(Bloomberg) -- Zimbabwe’s currency plunged to yet another record low as citizens rushed to the safety of the US dollar amid speculation an announcement from the central bank on the fate of the local unit is imminent. 

The Zimbabwe dollar traded at 22,476 against the greenback, taking its losses this year to 73%, the world’s second-worst performance only after the Lebanese pound. A sense of urgency has gripped the nation after authorities brought forward the start date of the new governor, John Mushayavanhu, by a month. The local media reported the move was made to announce a new currency plan that may include embracing the gold standard.

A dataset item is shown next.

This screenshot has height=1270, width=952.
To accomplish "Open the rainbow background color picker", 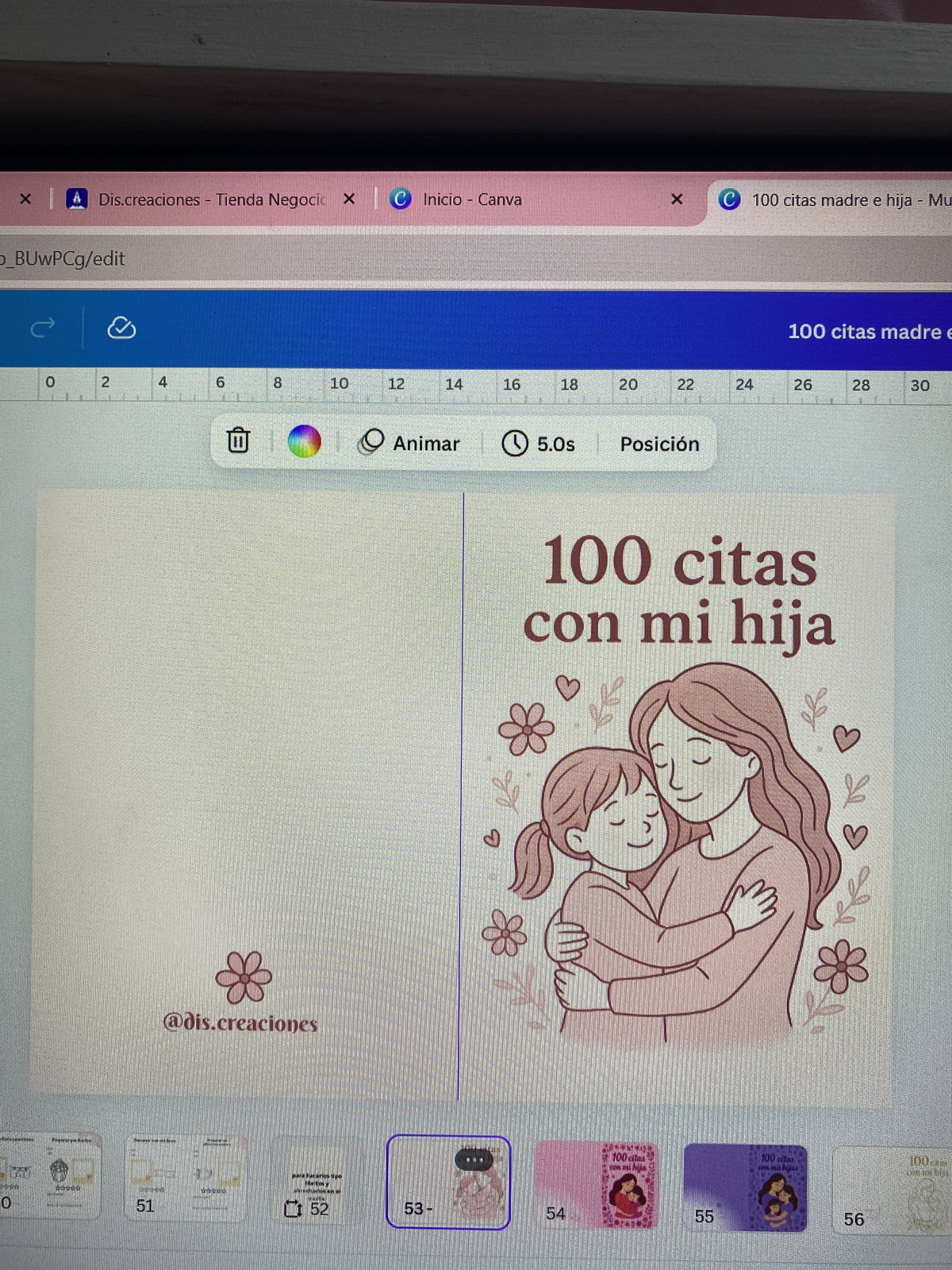I will tap(304, 441).
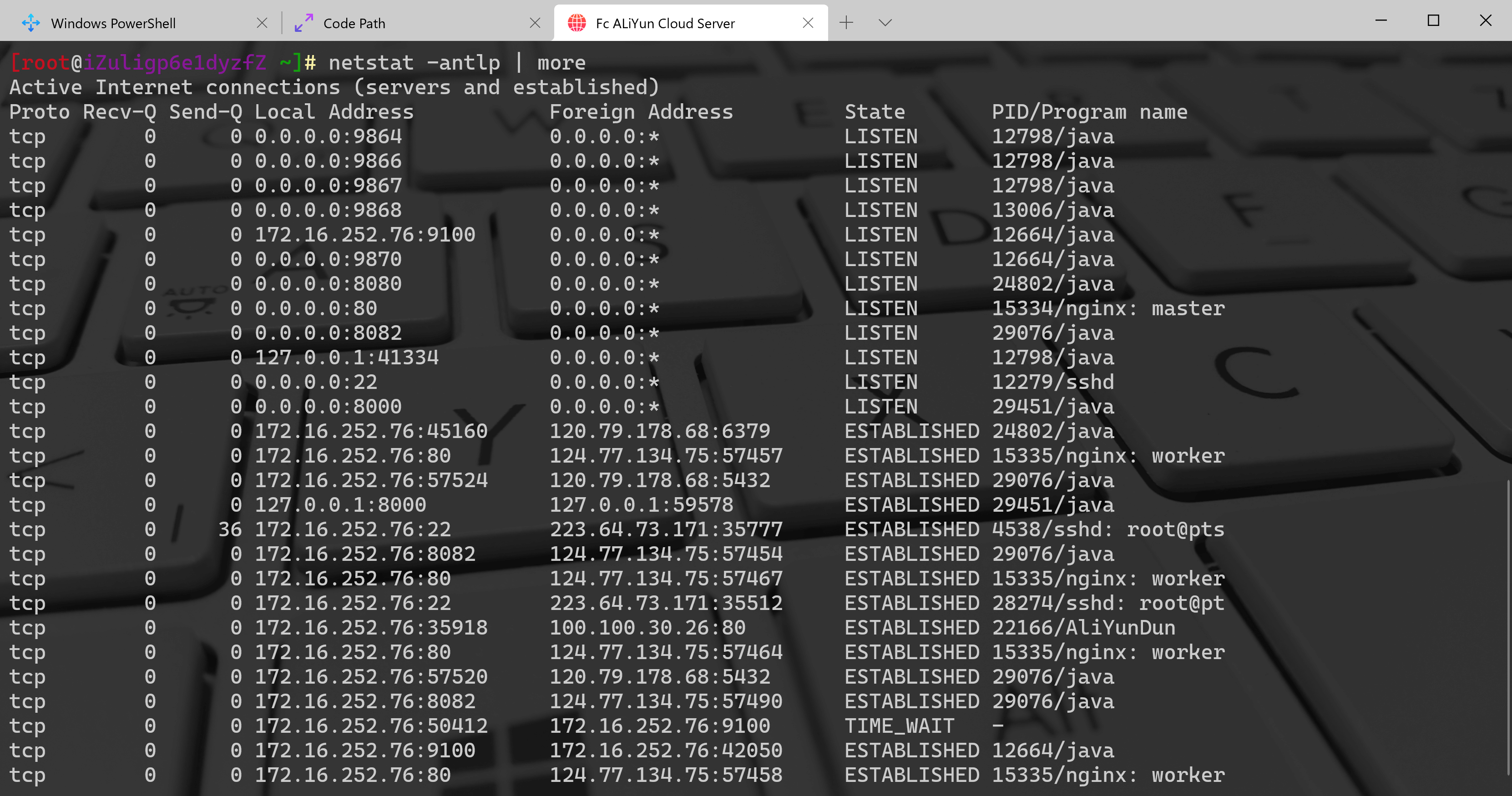
Task: Maximize the terminal window
Action: pos(1433,20)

The southern African nation’s unstable currency risks sending the nation back into hyperinflation 15 years after its old local dollar had to be abandoned. The latest two Reserve Bank of Zimbabwe governors, John Mangudya and Gideon Gono, failed to bring order to the exchange rate despite multiple efforts. These included the launch of gold coins and gold-backed digital tokens under Mangudya’s watch, while Gono repeatedly slashed zeros off banknotes as hyper-inflation spiraled and topped 231 million percent in 2008.

Read more: Zimbabwe’s Currency Free-Falls While It Weighs Gold Standard

“What we are seeing is anxiety and people preferring to hold US dollars,” said Lloyd Mlotshwa, head of research at IH Securities, a Harare based brokerage. “This signals reverting to a place of safety ahead of the currency announcement.”

Local media reports at the weekend said Mushayavanhu, who assumed office on March 28 instead of May 1 as planned, may announce at the end of this week the new currency policy in a monetary policy statement, which has been delayed for almost two months. 

The central bank has not given a date on the release of the monetary-policy statement that was originally scheduled for February but had been deferred to give policymakers time to finetune the currency plan. 

David Mnangagwa, the country’s deputy finance minister, said last week the statement’s release was imminent, attributing volatility in the exchange rate to “anxiety and anticipation” over the policy’s delay.

Meanwhile, the premium for dollars in the parallel market over official rates has widened 60% to as much Z$36,000, according to ZimPriceCheck.com which monitors the exchange rates.